Among the most heartbreaking stories of detainees is the story of Soto Shee. Eager to be reunited with her husband Lim Lee, whose father was an American citizen, Shee voyaged from Hong Kong to San Francisco just before the 1924 Immigration Act, at which point the law’s enactment led to her being waylaid on Angel Island. Her 7-month-old son Soon Din died while they were in detention, and the body was taken to San Francisco for burial. A lawyer appealed for Shee’s release, but officials denied the request, arguing that they saw “no unusual hardship.” Her request for release got approved only when Shee hung herself in the women’s bathroom in the middle of the night, and her body was discovered and revived. (After her release, Shee went on to raise 10 children in California—including a daughter she was pregnant with on Angel Island—and lived to be 96 years old.)
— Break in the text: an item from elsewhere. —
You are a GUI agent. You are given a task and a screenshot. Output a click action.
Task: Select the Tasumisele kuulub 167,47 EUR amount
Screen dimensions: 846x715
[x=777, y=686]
The suffering was not contained to Angel Island. Vaishno Das Bagai, from present-day Pakistan, came through Angel Island in 1915, became a citizen in 1921 and bought a home in Berkeley, Calif. But when he and his wife Kala tried to move in, they found angry white neighbors waiting to try to stop them. California’s alien land laws forced him to liquidate his home and the store he had opened. And after a 1923 U.S. Supreme Court ruling said South Asians weren’t eligible for citizenship, he and his wife were also stripped of their citizenship. Das Bagai killed himself in 1928, leaving behind a suicide note to his wife Kala and the San Francisco Examiner. “I came to America thinking, dreaming, and hoping to make this land my home,” he wrote. “But now they come and say to me I am no longer an American citizen…Now what am I?…Is life worth living in a gilded cage? Obstacles this way, blockades that way, and the bridges burnt behind.”
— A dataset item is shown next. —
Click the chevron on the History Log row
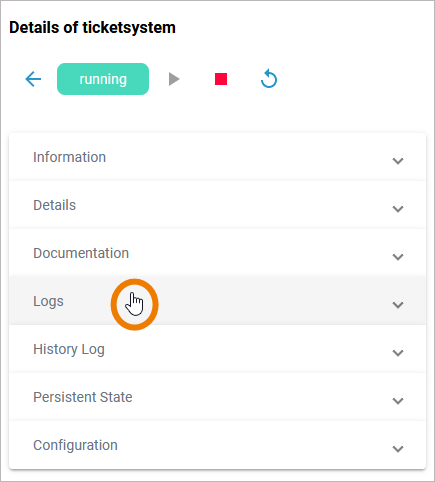Image resolution: width=435 pixels, height=482 pixels. [398, 353]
In its 30-year existence, from 1910 to 1940, Angel Island processed about half a million immigrants from 80 countries, people coming to and leaving from the U.S., before it closed when a fire broke out. Over the next 30 years, restrictions to Asian immigration and naturalization slowly loosened. In the 1940s and early 1950s, federal laws allowed South Asian immigrants to become U.S. citizens again, and the Immigration Act of 1965 got rid of a 1920s-era system of discriminatory national origins quotas and replaced it with one based on a set of preferences favoring family members and workers with certain skills, which many still see as unfair.
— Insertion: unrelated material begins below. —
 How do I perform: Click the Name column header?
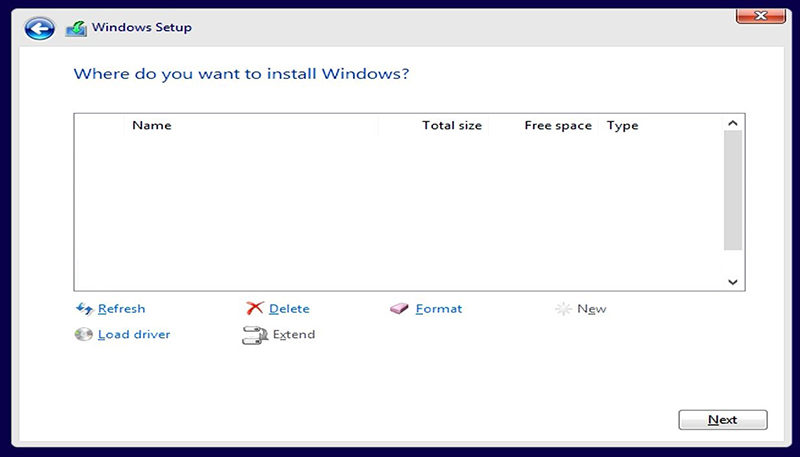[x=152, y=126]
Though Angel Island is no longer a functioning port of entry, there have been various efforts over the last five decades to make sure that the stories of what happened to detainees are not forgotten. In 1970, the building was slated to be demolished, but Mississippi Freedom Rider-turned-park ranger Alexander Weiss discovered poems written in Chinese calligraphy in the detention barracks. In 1976, California Governor Jerry Brown signed into law a bill to fully restore the barracks and preserve the poems. The site opened to visitors in 1983, and since then has been adding to its exhibits. It became a National Historic Landmark in 1997, and a new museum in a rehabbed hospital on the island is expected to open before the end of 2021.

And in February 2021, after efforts by Barnali Ghosh and a group of activists who discovered the story after coming across an oral history interview in the South Asian American Digital Archive, Kala Bagai Way in Berkeley became the city’s first street to be named after an Asian-American woman.

Bagai’s grand-daughter Rani Bagai sees the street sign as justice, cementing South Asians’ place in society and hopes others will be inspired by the resilience of her grandmother, who persevered after her husband’s suicide and went on to send her three sons to college. As she put it to TIME, “It’s a way symbolically of welcoming South Asians, people of Asian heritage, into the fabric of our society.”